*Görev:* Aşağıdaki kaynak metne göre Irak Kürdistan'ındaki referandum hangi tarihte yapıldı?

-------- Kaynak metin

Salı Mart 19, 2024

Kürtler bağımsızlık dedi

25 Eylül 2017 tarihinde Irak Kürdistan'ın da yapılan referandumla Kürt Ulusu bağımsızlık için ilk eşiği geçmiş oldu. IKBY'nin aylar öncesi ilan ettiği referanduma katılım oldukça yüksek oldu. Oy hakkına sahip seçmenlerin %91'nin evet oyuyla geçilen eşik yaratılmak istenen tüm manipülasyonları da yer bir etti.

Ulusların kendi kaderini tayin hakkı ayrı bir devlet kurma hakkından başka bir şey değildir. Bunu sağa sola bükmek sosyal şovenizmdir. Irak Kürdistan'ın da referandum yapılacağı açıklandığı günden itibaren tüm çevreler kendi renklerini ortaya koyarak bu soruna dair açıklamalar yaptılar. Irak Kürdistan'ındaki Kürt çevrelerin referanduma yaklaşımları ile, Türkiye, İran gibi ülkelerin sorunu ele alışları, keza, kendisine ilerici, devrimci diyenlerin değerlendirmeleri elbette aynı kefeye konamaz.

----------------
-------- Toplanan veriler

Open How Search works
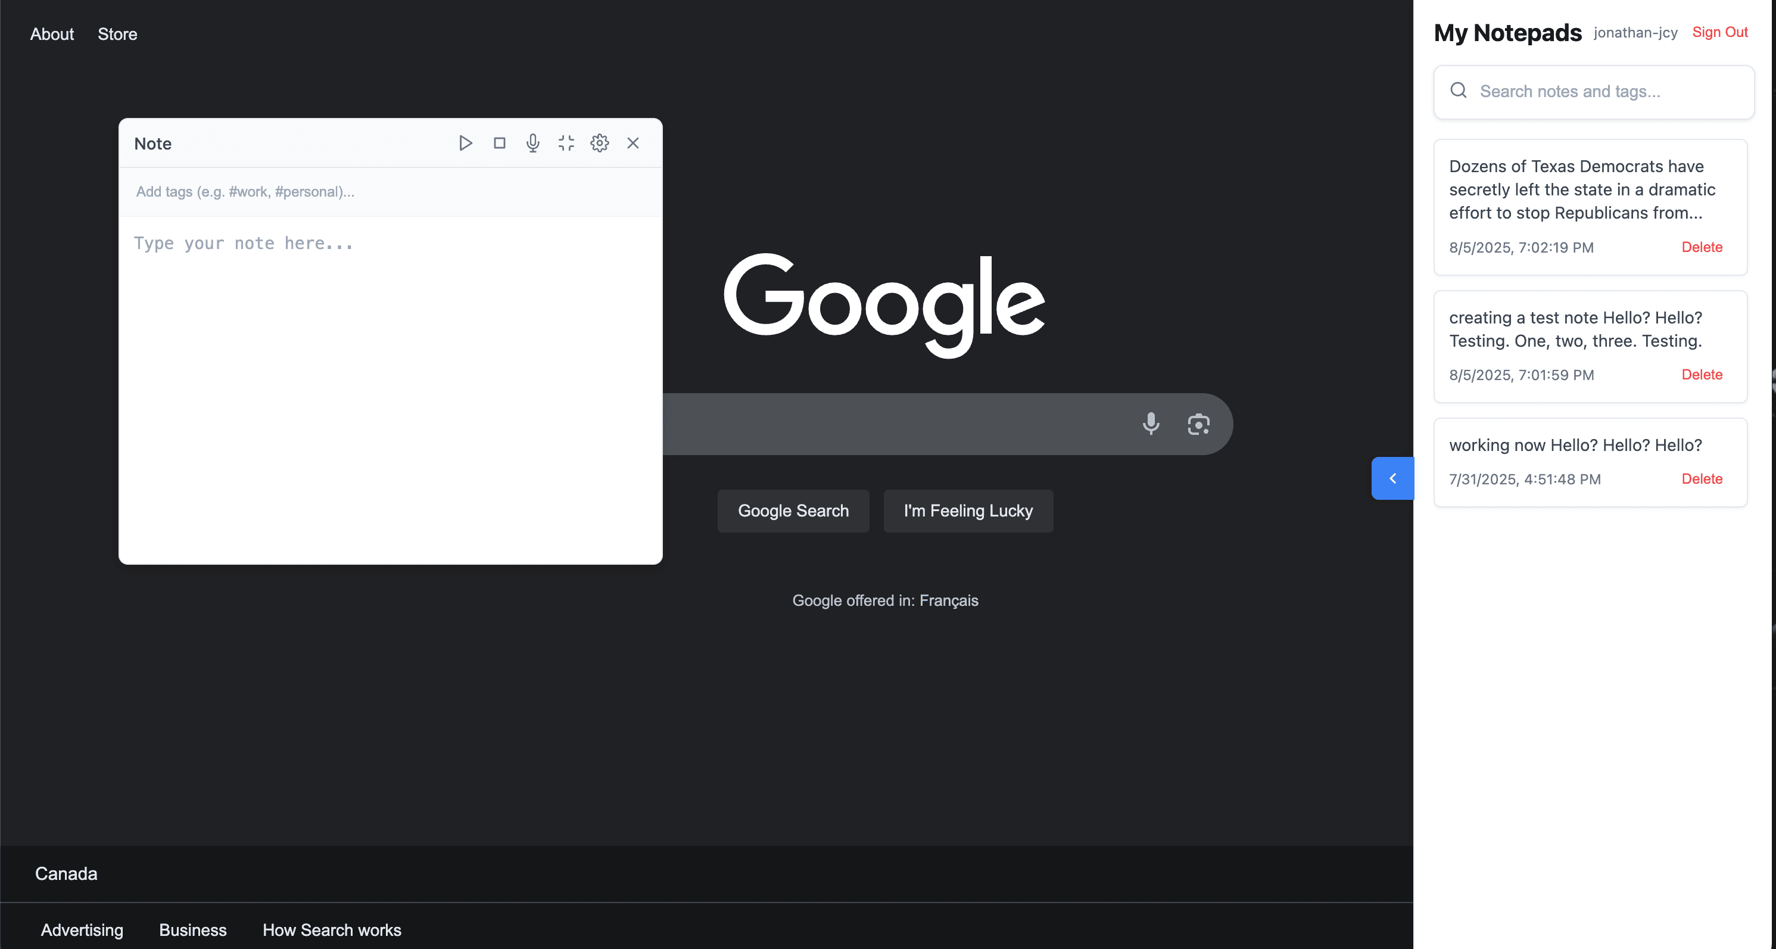1776x949 pixels. coord(332,930)

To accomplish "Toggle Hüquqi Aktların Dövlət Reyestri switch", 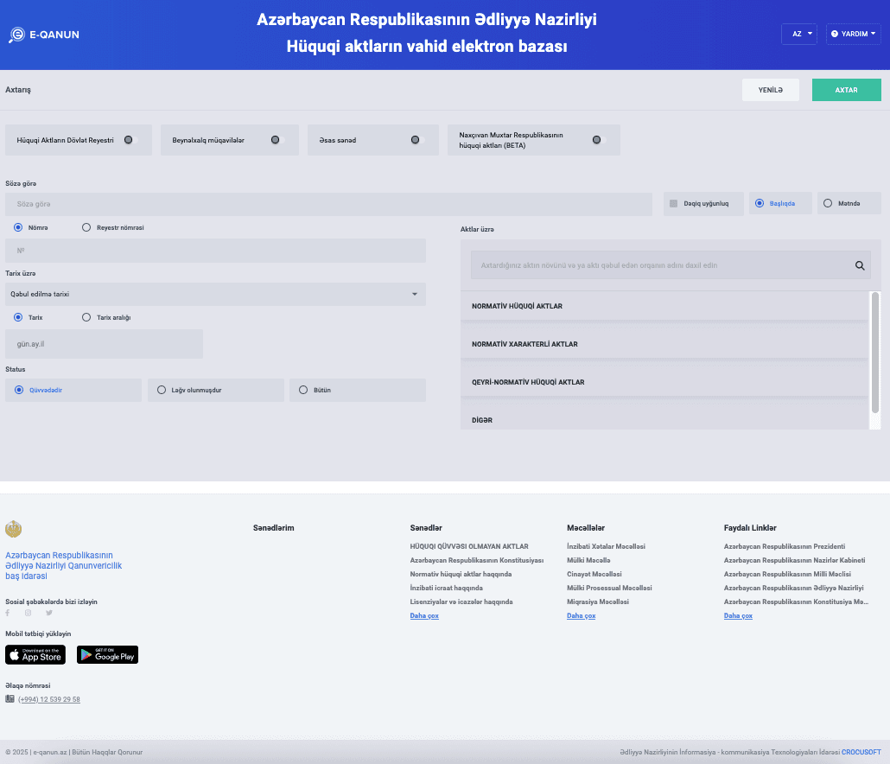I will pos(130,139).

----------------

*Doğru yanıt:* 25 Eylül 2017